**Task brief:**
Can you put each line of the data below into a JSON list of strings, one string per line, leaving out any blank lines?

--- Data provided ---

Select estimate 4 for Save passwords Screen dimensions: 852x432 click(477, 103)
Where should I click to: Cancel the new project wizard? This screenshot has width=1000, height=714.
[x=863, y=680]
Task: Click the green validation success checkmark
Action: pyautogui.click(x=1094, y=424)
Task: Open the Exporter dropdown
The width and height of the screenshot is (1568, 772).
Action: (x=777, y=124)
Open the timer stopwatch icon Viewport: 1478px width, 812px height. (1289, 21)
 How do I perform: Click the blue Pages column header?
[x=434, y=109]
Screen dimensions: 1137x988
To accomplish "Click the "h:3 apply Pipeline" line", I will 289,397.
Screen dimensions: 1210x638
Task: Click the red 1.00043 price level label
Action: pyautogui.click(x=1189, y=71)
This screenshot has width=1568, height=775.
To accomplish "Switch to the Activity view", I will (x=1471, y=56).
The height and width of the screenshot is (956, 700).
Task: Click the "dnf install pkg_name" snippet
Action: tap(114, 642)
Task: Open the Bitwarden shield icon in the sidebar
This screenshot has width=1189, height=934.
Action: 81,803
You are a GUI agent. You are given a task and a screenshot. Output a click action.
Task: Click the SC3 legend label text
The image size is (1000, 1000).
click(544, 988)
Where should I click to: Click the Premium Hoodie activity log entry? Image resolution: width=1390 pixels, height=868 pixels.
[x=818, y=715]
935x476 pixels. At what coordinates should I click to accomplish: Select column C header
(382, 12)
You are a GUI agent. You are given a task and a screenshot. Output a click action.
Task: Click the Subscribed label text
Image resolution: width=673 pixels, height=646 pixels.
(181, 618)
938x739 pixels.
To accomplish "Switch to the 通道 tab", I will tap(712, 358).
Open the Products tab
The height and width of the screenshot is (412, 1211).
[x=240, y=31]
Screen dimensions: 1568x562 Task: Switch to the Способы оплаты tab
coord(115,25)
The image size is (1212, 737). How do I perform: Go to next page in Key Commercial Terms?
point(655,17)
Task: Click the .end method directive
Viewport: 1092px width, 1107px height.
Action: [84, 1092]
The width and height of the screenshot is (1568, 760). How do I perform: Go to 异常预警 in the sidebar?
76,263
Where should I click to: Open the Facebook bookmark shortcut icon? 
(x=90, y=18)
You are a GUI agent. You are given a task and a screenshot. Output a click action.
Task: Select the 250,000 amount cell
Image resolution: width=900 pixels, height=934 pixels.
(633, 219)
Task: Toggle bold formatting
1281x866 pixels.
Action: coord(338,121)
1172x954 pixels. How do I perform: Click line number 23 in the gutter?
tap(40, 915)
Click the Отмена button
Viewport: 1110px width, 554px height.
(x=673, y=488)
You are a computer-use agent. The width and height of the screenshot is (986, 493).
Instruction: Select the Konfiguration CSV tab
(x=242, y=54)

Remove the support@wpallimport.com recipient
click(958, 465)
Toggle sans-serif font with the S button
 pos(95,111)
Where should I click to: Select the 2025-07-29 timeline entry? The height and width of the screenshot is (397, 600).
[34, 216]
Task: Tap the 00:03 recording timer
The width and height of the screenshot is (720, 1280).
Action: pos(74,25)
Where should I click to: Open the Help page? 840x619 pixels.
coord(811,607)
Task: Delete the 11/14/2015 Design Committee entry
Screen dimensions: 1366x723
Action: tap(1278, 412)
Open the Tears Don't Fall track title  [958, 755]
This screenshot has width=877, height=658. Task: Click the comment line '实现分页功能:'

---

**Result of the task:**
[
  "Select estimate 4 for Save passwords Screen dimensions: 852x432 click(477, 103)",
  "Where should I click to: Cancel the new project wizard? This screenshot has width=1000, height=714.",
  "[x=863, y=680]",
  "Task: Click the green validation success checkmark",
  "Action: pyautogui.click(x=1094, y=424)",
  "Task: Open the Exporter dropdown",
  "The width and height of the screenshot is (1568, 772).",
  "Action: (x=777, y=124)",
  "Open the timer stopwatch icon Viewport: 1478px width, 812px height. (1289, 21)",
  " How do I perform: Click the blue Pages column header?",
  "[x=434, y=109]",
  "Screen dimensions: 1137x988",
  "To accomplish \"Click the \"h:3 apply Pipeline\" line\", I will 289,397.",
  "Screen dimensions: 1210x638",
  "Task: Click the red 1.00043 price level label",
  "Action: pyautogui.click(x=1189, y=71)",
  "This screenshot has width=1568, height=775.",
  "To accomplish \"Switch to the Activity view\", I will (x=1471, y=56).",
  "The height and width of the screenshot is (956, 700).",
  "Task: Click the \"dnf install pkg_name\" snippet",
  "Action: tap(114, 642)",
  "Task: Open the Bitwarden shield icon in the sidebar",
  "This screenshot has width=1189, height=934.",
  "Action: 81,803",
  "You are a GUI agent. You are given a task and a screenshot. Output a click action.",
  "Task: Click the SC3 legend label text",
  "The image size is (1000, 1000).",
  "click(544, 988)",
  "Where should I click to: Click the Premium Hoodie activity log entry? Image resolution: width=1390 pixels, height=868 pixels.",
  "[x=818, y=715]",
  "935x476 pixels. At what coordinates should I click to accomplish: Select column C header",
  "(382, 12)",
  "You are a GUI agent. You are given a task and a screenshot. Output a click action.",
  "Task: Click the Subscribed label text",
  "Image resolution: width=673 pixels, height=646 pixels.",
  "(181, 618)",
  "938x739 pixels.",
  "To accomplish \"Switch to the 通道 tab\", I will tap(712, 358).",
  "Open the Products tab",
  "The height and width of the screenshot is (412, 1211).",
  "[x=240, y=31]",
  "Screen dimensions: 1568x562 Task: Switch to the Способы оплаты tab",
  "coord(115,25)",
  "The image size is (1212, 737). How do I perform: Go to next page in Key Commercial Terms?",
  "point(655,17)",
  "Task: Click the .end method directive",
  "Viewport: 1092px width, 1107px height.",
  "Action: [84, 1092]",
  "The width and height of the screenshot is (1568, 760). How do I perform: Go to 异常预警 in the sidebar?",
  "76,263",
  "Where should I click to: Open the Facebook bookmark shortcut icon? ",
  "(x=90, y=18)",
  "You are a GUI agent. You are given a task and a screenshot. Output a click action.",
  "Task: Select the 250,000 amount cell",
  "Image resolution: width=900 pixels, height=934 pixels.",
  "(633, 219)",
  "Task: Toggle bold formatting",
  "1281x866 pixels.",
  "Action: coord(338,121)",
  "1172x954 pixels. How do I perform: Click line number 23 in the gutter?",
  "tap(40, 915)",
  "Click the Отмена button",
  "Viewport: 1110px width, 554px height.",
  "(x=673, y=488)",
  "You are a computer-use agent. The width and height of the screenshot is (986, 493).",
  "Instruction: Select the Konfiguration CSV tab",
  "(x=242, y=54)",
  "Remove the support@wpallimport.com recipient",
  "click(958, 465)",
  "Toggle sans-serif font with the S button",
  " pos(95,111)",
  "Where should I click to: Select the 2025-07-29 timeline entry? The height and width of the screenshot is (397, 600).",
  "[34, 216]",
  "Task: Tap the 00:03 recording timer",
  "The width and height of the screenshot is (720, 1280).",
  "Action: pos(74,25)",
  "Where should I click to: Open the Help page? 840x619 pixels.",
  "coord(811,607)",
  "Task: Delete the 11/14/2015 Design Committee entry",
  "Screen dimensions: 1366x723",
  "Action: tap(1278, 412)",
  "Open the Tears Don't Fall track title  [958, 755]",
  "This screenshot has width=877, height=658. Task: Click the comment line '实现分页功能:'"
]